Saliendo de la autopista, cogemos
la pequeña carretera que lleva a nuestro destino. Es una carretera de un solo carril en cada
dirección, y que manifiestamente necesita una nueva capa de asfalto y que se
pinten las rayas. Disminuimos la
velocidad apartándonos un poco a un lado al cruzarnos con un gran camión lechero que
ocupa gran parte de la calzada. Algo más adelante el bosque bajo desaparece y es
sustituido de nuevo por prados con vacas
y por grandes plantaciones de azúcar, de plataneros y de otros árboles frutales.
Al poco empiezan a verse las primeras y humildes casas de Pompeu. Despacio, dejamos
la carretera y avanzamos por las animadas calles, pasamos por delante de una
pequeña gasolinera que hay al lado de un súper, torcemos a la derecha y
avanzamos por una calle con casas cuya fachada está pintada de alegres colores
-rojo verde, amarillo, azul y que parecen, como no puede ser de otra
forma, sacadas de una telenovela
brasileña.
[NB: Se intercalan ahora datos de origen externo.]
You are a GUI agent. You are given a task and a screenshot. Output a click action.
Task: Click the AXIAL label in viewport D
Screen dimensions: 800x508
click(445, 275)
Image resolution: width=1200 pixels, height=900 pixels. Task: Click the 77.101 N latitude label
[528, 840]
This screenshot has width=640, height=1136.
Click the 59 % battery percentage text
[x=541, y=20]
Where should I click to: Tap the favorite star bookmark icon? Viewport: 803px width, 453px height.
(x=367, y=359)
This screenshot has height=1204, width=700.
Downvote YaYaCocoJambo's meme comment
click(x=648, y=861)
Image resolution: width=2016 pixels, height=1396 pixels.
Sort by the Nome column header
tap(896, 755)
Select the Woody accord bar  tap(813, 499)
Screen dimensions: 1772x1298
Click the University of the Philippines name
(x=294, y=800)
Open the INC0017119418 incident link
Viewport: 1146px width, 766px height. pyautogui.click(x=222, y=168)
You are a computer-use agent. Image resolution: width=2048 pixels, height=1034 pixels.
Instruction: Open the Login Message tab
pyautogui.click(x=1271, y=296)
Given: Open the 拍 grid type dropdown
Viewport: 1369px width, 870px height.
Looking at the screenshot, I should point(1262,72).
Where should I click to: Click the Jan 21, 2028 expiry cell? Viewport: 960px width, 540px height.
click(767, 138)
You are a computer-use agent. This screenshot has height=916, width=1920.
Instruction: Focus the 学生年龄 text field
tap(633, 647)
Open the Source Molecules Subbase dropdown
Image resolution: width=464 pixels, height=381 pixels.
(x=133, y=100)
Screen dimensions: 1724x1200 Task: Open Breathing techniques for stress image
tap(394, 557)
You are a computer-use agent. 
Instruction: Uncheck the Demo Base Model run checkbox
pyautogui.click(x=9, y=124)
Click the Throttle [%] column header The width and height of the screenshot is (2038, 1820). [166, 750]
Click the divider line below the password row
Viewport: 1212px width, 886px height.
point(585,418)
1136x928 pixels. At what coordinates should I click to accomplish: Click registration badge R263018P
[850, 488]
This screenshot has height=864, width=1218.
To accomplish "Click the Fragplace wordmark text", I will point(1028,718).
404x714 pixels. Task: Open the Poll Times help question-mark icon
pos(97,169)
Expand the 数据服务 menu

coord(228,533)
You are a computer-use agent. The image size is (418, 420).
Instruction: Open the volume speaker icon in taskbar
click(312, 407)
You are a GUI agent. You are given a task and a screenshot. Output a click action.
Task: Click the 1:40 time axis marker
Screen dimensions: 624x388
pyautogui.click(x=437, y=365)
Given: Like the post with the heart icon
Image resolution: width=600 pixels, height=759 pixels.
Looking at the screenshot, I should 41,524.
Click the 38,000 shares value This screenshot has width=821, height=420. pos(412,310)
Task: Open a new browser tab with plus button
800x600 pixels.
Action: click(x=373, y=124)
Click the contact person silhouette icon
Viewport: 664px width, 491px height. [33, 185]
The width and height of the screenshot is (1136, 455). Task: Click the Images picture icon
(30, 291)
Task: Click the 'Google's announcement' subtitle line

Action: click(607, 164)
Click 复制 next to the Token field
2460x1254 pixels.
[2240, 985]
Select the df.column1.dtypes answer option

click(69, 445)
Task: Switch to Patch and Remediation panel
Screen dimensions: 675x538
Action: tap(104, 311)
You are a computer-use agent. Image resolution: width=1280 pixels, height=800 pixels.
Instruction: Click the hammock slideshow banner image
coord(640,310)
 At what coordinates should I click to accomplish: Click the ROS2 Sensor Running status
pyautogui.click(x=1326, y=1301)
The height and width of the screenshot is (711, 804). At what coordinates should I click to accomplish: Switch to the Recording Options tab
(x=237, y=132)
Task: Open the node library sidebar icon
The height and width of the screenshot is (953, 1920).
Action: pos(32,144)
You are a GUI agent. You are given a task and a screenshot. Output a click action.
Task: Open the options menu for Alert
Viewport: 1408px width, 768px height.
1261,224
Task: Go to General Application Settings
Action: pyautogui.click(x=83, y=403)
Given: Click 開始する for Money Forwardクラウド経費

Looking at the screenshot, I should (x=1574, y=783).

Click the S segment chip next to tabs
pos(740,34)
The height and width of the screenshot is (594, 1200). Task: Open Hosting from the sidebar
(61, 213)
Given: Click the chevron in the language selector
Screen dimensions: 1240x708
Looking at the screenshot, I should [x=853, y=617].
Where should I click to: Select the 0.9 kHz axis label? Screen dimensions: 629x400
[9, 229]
Nos detenemos ante la puerta abierta de una gran casa pintada de
verde. Aquí es nos dice Natalia, mientas termina de aparcar. Tras
desabrocharnos el cinturón, descendemos y salimos a la calle, fuera del
microclima que proporciona el aire acondicionado del coche hace calor, de
dentro de la casa nos llegan unas risas y multitud de voces. Cogemos nuestro
equipaje y sin dudar nos introducimos en la fresca penumbra de la casa.